Redis Cluster is consistent in that each replica is an exact copy of its attached master (by default, each master owns N/16384 of the keyspace, where N is the total number of masters). You can lose writes if the master doesn't have time to replicate before the master fails, but that's the nature of async replication. (You can request your Redis client "wait" for at least N replicas to receive your commands before the command completes; this gives you some assurances.) It's possible for you to get an "inconsistent read" if you read from an async replica after writing to the master, but you have perfect read-after-write consistency if only talk to master instances.

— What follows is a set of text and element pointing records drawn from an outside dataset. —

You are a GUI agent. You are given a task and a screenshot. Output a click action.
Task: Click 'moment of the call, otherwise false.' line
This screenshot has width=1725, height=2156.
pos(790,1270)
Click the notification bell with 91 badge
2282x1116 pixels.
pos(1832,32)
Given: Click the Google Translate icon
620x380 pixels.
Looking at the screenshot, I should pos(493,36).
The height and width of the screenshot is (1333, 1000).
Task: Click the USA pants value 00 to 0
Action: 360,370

Redis Cluster nodes on the minority side of a partition will, by default, deny reads and writes until they re-join the cluster. Redis Cluster prefers data integrity over availability by default since Redis Cluster has no merge operations. You can optionally allow the minority side to keep accepting commands, but that definitely will not guarantee any consistency of your data when the whole cluster reappears.
Given that better AP systems exist, ones that actually provide things like availability during partitions and eventual consistency mechanisms/guarantees, will Redis Cluster eventually support these features?
The one limitation for each of those features is: Redis is an in-memory database. Riak uses multiple KB of metadata for each object in the DB. With Redis, it's common to have tens of millions (or hundreds of millions) of keys on one server.
Availability during partitions with eventual consistency (if you want more than last-write-wins) requires CRDT-like things, which requires metadata, which requires more memory usage per-key.
Full and usable availability during partitions is nice to think about, and it would be great to one day have the option to maybe have in-memory Redis "better data consistency for smaller, manageable datasets" with CRDT merge operations so you get a Reis-dynamo type thing.
But, since Redis Cluster is already 4 years under development, it's not worth burning brain cycles on until real users start using Redis Cluster and we can see where the needs-vs-features plot falls. (plus, the issue backlog for other Redis development improvements is about 100 tasks long, so speculative improvements have to fall in line with the balance of Cluster vs. Standalone vs. Master-Replica vs. New Commands vs. Improving Existing Commands vs. Bug Fixes vs. User Contributions vs. Doc Updates vs. Evangelism vs. ...).
Async replicated systems can be (but are not necessarily) AP: each system can process requests independently of the other, and they'll get consistent eventually (how they arrive at this consistency is different between systems, and is not always "correct" for the general use case).
Sync replicated systems can be (but are not necessarily) CA: as long as replication is not broken they are available and consistent. These systems have the upside in that they allow you to serve read-only data during partitions, but have slow writes because of the sync replication.
Both types can have features removed, for whatever reason. For example, you could have a sync replicated system that doesn't serve any requests when the replication is broken. Or you could have an async system that doesn't provide a mechanism to correct inconsistencies (a la MySQL async replication). What you describe sounds like an imperfect version of the async system: not highly available, not consistent, and not partition tolerant. Given that better AP systems exist, ones that actually provide things like availability during partitions and eventual consistency mechanisms/guarantees, will Redis Cluster eventually support these features?
Edit: please don't take any of this as criticism. Redis is an awesome product that I use and rely on often. Thanks for all the great work.